Viajavas mais vezes antes de teres filhos? Com que frequência viajas agora?
O que mudou não foi o antes ou depois de ter filhos, foi o facto de eles começarem a ir para a escola. Por causa do calendário escolar, estamos agora muito mais condicionados. Quando eram pequenos optávamos sempre por viajar nos meses mais calmos, quando tudo é mais barato, há menos gente e frequentemente o clima é mais favorável. Agora temos de nos restringir às duas semanas do Natal e da Páscoa e de escolher bem os destinos para viajar no verão. Os custos também têm agora uma grande influência na altura de escolher os destinos mas, como sempre viajámos de forma low-cost, as coisas acabam por se resolver.
O que acreditas que vai ficar mais a memória das crianças?
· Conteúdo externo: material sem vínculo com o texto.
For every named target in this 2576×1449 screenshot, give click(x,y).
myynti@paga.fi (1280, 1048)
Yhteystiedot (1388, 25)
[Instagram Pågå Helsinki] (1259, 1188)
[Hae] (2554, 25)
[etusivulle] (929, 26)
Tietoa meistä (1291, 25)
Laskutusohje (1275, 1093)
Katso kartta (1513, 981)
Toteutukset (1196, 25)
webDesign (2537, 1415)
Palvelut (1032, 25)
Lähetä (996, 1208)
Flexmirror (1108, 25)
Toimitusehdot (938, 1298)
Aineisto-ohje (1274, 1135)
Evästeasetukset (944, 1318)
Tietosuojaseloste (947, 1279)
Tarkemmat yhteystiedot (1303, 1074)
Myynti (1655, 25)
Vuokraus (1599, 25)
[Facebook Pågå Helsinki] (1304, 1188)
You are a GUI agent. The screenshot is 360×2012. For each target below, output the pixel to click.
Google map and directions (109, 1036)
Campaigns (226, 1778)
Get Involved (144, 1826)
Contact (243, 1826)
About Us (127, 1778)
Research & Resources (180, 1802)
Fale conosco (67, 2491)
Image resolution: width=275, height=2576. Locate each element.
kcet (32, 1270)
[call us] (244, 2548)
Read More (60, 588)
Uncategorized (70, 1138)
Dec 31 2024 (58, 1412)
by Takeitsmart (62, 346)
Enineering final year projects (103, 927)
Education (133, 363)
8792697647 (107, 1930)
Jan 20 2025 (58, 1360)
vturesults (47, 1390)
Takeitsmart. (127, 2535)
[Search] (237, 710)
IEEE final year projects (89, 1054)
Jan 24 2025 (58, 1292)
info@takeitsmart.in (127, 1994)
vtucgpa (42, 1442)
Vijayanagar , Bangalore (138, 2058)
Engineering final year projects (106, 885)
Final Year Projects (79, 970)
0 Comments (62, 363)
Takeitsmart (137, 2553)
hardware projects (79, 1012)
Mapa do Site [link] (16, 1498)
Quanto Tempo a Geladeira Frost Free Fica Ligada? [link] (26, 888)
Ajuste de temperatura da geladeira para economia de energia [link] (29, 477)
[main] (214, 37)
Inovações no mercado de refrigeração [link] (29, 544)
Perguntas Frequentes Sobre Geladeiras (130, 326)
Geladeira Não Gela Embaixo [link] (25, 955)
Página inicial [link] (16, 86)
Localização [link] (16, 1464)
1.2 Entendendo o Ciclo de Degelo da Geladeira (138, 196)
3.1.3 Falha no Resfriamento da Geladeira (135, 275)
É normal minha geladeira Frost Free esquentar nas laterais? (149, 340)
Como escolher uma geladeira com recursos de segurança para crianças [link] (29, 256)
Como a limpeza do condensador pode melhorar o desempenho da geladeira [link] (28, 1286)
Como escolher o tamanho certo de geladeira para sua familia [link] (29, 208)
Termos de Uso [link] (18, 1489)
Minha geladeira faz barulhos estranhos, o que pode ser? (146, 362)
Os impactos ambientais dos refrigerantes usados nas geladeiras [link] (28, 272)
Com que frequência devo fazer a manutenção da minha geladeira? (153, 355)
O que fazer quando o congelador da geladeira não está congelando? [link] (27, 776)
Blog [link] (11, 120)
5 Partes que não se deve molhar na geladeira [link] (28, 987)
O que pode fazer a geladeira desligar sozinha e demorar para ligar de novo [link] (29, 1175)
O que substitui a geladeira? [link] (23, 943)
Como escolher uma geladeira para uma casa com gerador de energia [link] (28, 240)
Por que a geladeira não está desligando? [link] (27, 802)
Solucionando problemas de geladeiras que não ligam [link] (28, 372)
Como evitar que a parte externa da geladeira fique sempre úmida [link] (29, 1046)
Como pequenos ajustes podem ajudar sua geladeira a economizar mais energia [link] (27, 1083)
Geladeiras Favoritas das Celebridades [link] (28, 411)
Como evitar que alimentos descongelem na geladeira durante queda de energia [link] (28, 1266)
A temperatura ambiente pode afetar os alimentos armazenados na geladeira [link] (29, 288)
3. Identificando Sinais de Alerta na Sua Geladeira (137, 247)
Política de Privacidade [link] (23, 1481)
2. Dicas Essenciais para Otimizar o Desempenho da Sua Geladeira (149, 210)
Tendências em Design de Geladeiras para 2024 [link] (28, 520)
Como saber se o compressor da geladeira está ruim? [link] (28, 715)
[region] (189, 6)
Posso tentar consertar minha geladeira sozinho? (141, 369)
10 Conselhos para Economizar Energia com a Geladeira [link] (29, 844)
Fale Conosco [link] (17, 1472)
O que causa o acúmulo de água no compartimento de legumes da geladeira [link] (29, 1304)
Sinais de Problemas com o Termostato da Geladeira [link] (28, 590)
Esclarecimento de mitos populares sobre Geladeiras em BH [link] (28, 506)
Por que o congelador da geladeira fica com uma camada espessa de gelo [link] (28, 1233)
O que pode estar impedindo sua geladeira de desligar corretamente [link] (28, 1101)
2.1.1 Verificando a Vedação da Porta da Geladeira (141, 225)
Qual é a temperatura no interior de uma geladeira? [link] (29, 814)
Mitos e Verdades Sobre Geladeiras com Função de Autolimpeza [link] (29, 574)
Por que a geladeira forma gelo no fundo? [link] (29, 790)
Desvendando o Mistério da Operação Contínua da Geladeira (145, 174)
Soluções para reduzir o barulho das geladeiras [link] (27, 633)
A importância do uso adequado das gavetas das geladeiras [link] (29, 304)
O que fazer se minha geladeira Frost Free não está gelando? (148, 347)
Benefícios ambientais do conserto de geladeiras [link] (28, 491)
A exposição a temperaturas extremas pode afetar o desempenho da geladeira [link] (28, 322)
É sempre uma incógnita, porque eles não valorizam as mesmas coisas do que nós. É mais provável que se lembrem do aspeto e sabor de uma guloseima ou da localização de um parque infantil do que de um monumento ou paisagem. Outras vezes surpreendem-nos com informações a que julgávamos que tinham dado pouca ou nenhuma importância. Com cinco anos, a nossa filha encontrou um pedaço de basalto na praia de Espinho e disse logo que era igual à pedra que tinha visto no vulcão da ilha do Fogo, em Cabo Verde. Tinha passado mais de um ano. Normalmente, também se lembram dos amigos que fizeram pelo caminho. E depois tanto falam das carruagens do metro de Oslo, como das cobras que viram na Praça Jemaa El Fna, em Marraquexe. Fica também sempre a memória dos cheiros: quando faço comida marroquina ou bolachas de gengibre, aliam sempre o aroma a um sítio onde estiveram.
Que dica ou conselhos podes partilhar com quem esteja a pensar em viajar com os filhos?
Relaxar é o mais importante. Há pais que, antes de saírem, já estão preocupados com o que vai acontecer: se eles vão dormir bem, adaptar-se à comida, desaparecer no meio da multidão. Outros que, ao mínimo sinal de febre ou de choro desconfortável, antecipam o regresso a casa. Fazer uma viagem com crianças não tem de ser mais difícil do que sair com eles durante um fim de semana, ou ficar em casa. Há momentos em que se vão aborrecer, mas a maior parte do tempo estarão distraídos com as coisas novas. É importante também adaptar as expectativas e prever mais tempo em cada local. Trocar o restaurante conceituado por cachorros-quentes comidos à beira-rio. Trocar o périplo pela Europa por uma estadia prolongada em dois ou três lugares. Uma coisa de que nunca me esqueço é levar papel e canetas ou lápis de cor; qualquer espera se torna mais leve quando se pode jogar ou desenhar o que se viu durante o dia. E muita música para as viagens de carro. Mas é importante que os pais não abdiquem daquilo que gostam. Só têm de arranjar forma de entusiasmar as crianças – mesmo que eles arrastem os pés no início de um passeio pedestre, dali a nada são eles que correm à nossa frente.
Qual é o vosso próximo destino?
A Islândia, um país que já conhecemos mas sempre quisemos partilhar com os nossos filhos.